■ **REQUIRED WORK**
Find the string "computer" in the records and copy each line where it occurs.

■ **SOURCE INFORMATION**
···
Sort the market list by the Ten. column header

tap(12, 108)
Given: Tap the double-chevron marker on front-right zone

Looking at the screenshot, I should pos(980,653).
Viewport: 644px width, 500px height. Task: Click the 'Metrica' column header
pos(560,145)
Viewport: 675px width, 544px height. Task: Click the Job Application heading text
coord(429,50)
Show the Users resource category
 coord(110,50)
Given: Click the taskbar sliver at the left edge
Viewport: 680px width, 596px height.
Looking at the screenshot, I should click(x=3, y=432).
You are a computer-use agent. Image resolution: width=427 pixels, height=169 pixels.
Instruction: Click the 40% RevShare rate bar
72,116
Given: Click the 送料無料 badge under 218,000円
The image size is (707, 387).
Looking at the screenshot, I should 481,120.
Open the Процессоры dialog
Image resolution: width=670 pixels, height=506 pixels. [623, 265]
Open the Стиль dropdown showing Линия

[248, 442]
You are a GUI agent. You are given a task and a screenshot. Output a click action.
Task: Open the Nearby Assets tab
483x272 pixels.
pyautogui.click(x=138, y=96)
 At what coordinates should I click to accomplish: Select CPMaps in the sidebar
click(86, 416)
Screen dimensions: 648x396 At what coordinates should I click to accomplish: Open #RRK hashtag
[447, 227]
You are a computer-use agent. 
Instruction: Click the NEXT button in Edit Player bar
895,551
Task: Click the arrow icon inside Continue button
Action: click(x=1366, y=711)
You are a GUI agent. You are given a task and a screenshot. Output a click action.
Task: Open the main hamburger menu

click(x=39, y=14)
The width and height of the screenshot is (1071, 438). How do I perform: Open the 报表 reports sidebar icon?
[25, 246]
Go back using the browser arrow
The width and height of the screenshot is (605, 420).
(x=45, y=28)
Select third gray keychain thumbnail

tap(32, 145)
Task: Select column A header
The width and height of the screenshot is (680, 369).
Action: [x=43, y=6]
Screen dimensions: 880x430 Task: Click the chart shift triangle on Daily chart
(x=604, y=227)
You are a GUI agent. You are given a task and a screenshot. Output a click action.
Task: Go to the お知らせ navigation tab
···
■ **TASK ANSWER**
You are a computer-use agent. Image resolution: width=427 pixels, height=169 pixels.
You are a computer-use agent. 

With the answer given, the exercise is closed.